At different stages of development, Chinese films have left behind outstanding masterpieces: during the pioneering period in the 1920s, there were progressive films such as Orphans Saving Ancestors, which focused on social transformation; during the period of resistance to the Japanese invasion and salvation, there were films such as The Wild Streams and Children of China, which inspired morale and promoted patriotism; and after the War of Resistance, films such as 8,000 Miles of Roads, the Clouds, and the Moon and A River Flowing East, which profoundly revealed the contradictions and the nature of society, forming a trend of realist creation.

She is a member of the Chinese Academy of Arts and Letters, the Chinese Academy of Arts and Letters.

She said that during the 17 years after the founding of New China in 1949, a large number of excellent works combining realism and romanticism, such as "The White-haired Girl", "Blessing" and "The Lin Family Shop", emerged, and shaped a large number of screen images with a strong national style, forming the first climax of the development of the new Chinese cinema; after the decade-long Cultural Revolution, Chinese cinema came out of the doldrums and made a large number of films such as "Little Flower" and "Man in the Middle Age", and so on. A Man in His Middle Years" and a large number of excellent films reflecting the practice of reform and criticizing the social ills of the time. Especially at the end of the 1980s and the beginning of the 1990s, the second climax was formed by major revolutionary and historical films such as Founding Ceremony and The Battle of Armageddon, as well as realistic films such as Jiao Yulu and Phoenix Qin.

Entering the 1990s, Zhao Shi said, Chinese films have implemented major measures such as film and television merger reform, film excellence project, rural film projection project, film shareholding system, syndication reform and other major measures, and there have been brand-new breakthroughs and enhancements in both artistic quality and form. In addition to such works as Kong Fan Sen, The Day I Left Lei Feng, Xi Lian, and That Mountain, That Man, That Dog, new styles of New Year's Eve and comedy films such as See No Evil emerged, and a large number of new forces emerged. Entering the new century, Chinese movies have formed a new pattern of coordinated development of state-owned, collective and private ownership, and the development of movies has embarked on a virtuous circle.

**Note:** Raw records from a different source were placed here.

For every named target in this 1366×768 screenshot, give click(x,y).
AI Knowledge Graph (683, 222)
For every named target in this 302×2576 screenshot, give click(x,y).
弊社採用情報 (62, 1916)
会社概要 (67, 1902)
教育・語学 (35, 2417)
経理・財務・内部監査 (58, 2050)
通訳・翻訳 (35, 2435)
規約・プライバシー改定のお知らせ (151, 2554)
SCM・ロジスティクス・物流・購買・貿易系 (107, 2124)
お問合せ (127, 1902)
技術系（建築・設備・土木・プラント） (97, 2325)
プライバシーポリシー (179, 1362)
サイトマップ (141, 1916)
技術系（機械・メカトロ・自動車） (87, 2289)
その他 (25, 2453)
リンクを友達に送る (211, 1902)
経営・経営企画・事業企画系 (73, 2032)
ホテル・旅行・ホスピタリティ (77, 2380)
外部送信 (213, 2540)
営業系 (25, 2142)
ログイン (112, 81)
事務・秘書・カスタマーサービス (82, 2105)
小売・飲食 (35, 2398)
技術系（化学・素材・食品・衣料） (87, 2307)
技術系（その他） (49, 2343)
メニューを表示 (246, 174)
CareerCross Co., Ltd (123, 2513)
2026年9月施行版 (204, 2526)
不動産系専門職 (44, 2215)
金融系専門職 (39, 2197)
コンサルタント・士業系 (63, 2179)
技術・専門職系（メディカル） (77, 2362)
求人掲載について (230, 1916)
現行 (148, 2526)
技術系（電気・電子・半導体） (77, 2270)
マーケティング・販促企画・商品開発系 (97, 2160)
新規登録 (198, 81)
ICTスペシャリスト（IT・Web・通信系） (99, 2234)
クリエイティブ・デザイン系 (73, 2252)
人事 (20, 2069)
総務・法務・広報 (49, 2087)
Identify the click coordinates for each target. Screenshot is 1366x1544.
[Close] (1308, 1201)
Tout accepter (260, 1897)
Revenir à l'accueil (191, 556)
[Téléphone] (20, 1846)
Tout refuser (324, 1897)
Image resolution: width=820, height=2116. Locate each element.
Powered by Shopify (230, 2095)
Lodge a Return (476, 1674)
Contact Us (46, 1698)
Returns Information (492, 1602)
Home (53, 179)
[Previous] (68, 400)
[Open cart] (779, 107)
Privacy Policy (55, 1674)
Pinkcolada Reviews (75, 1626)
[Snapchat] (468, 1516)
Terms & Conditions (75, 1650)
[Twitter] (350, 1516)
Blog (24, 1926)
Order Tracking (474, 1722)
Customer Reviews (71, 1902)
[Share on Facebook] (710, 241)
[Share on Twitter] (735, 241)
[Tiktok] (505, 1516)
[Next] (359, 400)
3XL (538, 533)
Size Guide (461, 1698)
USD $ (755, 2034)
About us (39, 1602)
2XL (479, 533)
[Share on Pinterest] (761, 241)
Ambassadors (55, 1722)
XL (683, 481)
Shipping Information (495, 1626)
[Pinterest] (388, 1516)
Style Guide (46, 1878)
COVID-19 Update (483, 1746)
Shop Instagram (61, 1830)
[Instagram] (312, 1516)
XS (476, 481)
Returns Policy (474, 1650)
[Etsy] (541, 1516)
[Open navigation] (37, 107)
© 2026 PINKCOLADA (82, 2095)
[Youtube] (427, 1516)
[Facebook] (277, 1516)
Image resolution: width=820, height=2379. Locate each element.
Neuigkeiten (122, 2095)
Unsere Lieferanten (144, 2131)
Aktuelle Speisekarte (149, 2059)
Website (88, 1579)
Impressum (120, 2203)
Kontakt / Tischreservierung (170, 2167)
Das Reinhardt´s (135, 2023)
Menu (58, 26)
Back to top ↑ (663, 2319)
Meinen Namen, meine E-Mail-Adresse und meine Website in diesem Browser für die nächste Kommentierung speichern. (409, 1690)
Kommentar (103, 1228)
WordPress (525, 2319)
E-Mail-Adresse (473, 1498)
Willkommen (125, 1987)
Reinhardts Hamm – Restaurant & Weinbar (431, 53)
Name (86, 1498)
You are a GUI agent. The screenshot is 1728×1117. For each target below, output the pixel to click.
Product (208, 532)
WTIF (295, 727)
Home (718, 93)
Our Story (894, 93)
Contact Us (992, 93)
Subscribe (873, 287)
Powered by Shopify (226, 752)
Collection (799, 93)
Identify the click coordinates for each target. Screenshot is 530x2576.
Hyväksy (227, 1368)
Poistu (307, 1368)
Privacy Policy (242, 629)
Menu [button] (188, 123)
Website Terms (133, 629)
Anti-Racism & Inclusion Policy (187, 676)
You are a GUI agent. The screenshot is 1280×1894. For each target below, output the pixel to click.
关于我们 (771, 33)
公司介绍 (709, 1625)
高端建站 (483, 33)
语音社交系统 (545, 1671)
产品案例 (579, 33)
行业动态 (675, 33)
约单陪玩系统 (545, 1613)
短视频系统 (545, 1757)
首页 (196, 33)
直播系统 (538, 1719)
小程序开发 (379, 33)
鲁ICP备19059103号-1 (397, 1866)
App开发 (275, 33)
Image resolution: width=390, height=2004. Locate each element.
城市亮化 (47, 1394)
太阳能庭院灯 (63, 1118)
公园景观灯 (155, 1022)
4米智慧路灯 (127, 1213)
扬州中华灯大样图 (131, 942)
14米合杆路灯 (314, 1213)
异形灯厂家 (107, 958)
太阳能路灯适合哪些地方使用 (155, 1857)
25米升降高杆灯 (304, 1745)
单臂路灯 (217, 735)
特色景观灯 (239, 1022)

"Deng Xiaoping", "The Cocoanuts", "Once Upon a Time in Taiwan" and other masterpieces have achieved a double harvest of social and economic benefits, and domestic blockbusters such as "Heroes" and "Myths" **** the same dominant position in China's market, and created a box office miracle of Chinese films in the world of cinema. More than 30 Chinese films have won awards at more than 40 international film festivals, marking the arrival of the third development climax.